* [Passage provided]:
|---|

# Good Friday Snow Storm in Southeast WI



## toby4492 (Dec 28, 2005)

About 3-4" on the ground so far. I will post pics throughout the day.


----------



## f250man (Jan 28, 2005)

Looks like a good one there Tom. Be safe out there and have fun.


----------



## toby4492 (Dec 28, 2005)

Here are some early pics. Started snowing at about 4:30 this morning and the ground was bare.


----------



## toby4492 (Dec 28, 2005)

5-6" on the ground so far with the heavier snow expected this afternoon. Calling for another 8" between now and 6PM. Gonna run and take some pics and I will post them up this afternoon.


----------



## YardMedic (Nov 29, 2006)

Looks like a good friday all right! Spring? We don't need no freakin spring!


----------



## farmerkev (Dec 7, 2007)

Whats with you guys in WI gettin all of our snow!? It always does nothing over here, crosses the border, and BAM! Drops its entire load over WI. What happened to all of our real MN winters?


----------



## toby4492 (Dec 28, 2005)

Here is another pic just taken. About 8" so far


----------



## yard5864 (Nov 8, 2007)

they are still calling for 12"-15"... In for lunch and a quick nap, then back out to start the route over again!! Have to love the payup payup payup maybe the last time of the season.

|---|

* [Request 1]: In the snowstorm thread, at what time did it start snowing?
* [Request 2]: Quote the snowstorm thread between "Whats with you" and "real MN winters?", inclusive.

* [Provided data]:
|---|

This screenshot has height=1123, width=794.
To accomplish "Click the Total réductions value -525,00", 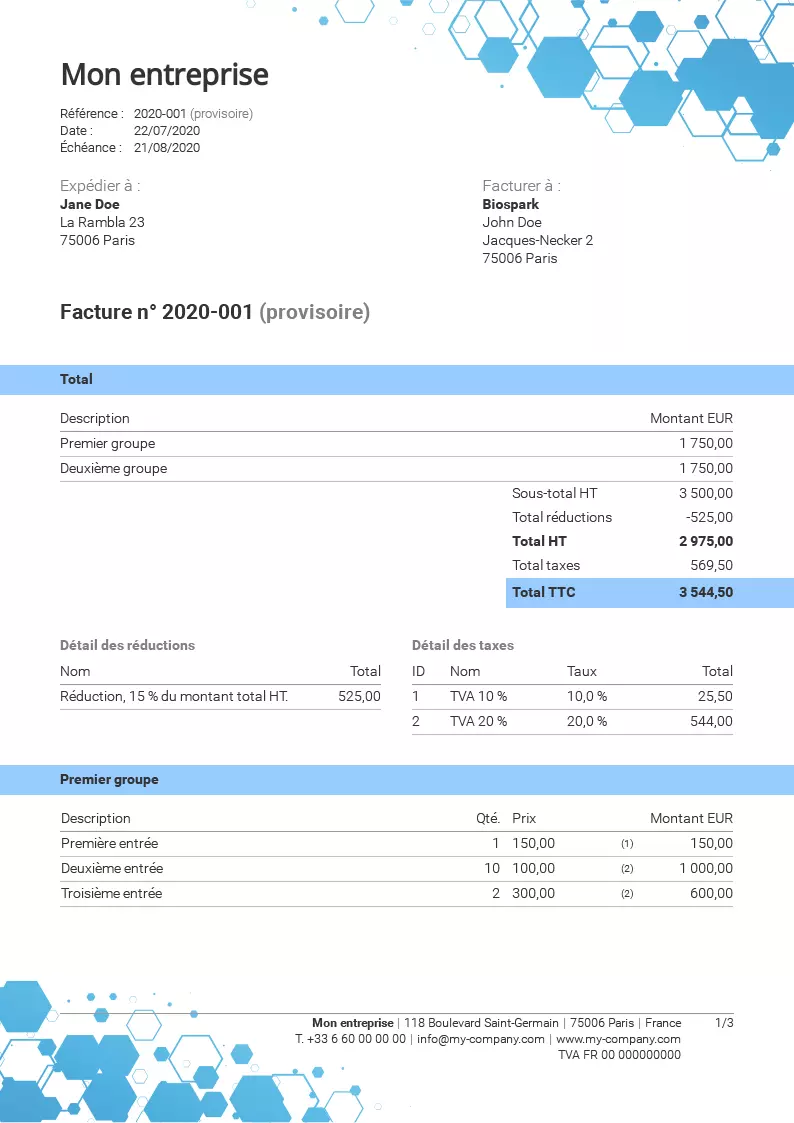I will tap(709, 517).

|---|

* [Result 1]: At about 4:30 in the morning.

* [Result 2]:
Whats with you guys in WI gettin all of our snow!? It always does nothing over here, crosses the border, and BAM! Drops its entire load over WI. What happened to all of our real MN winters?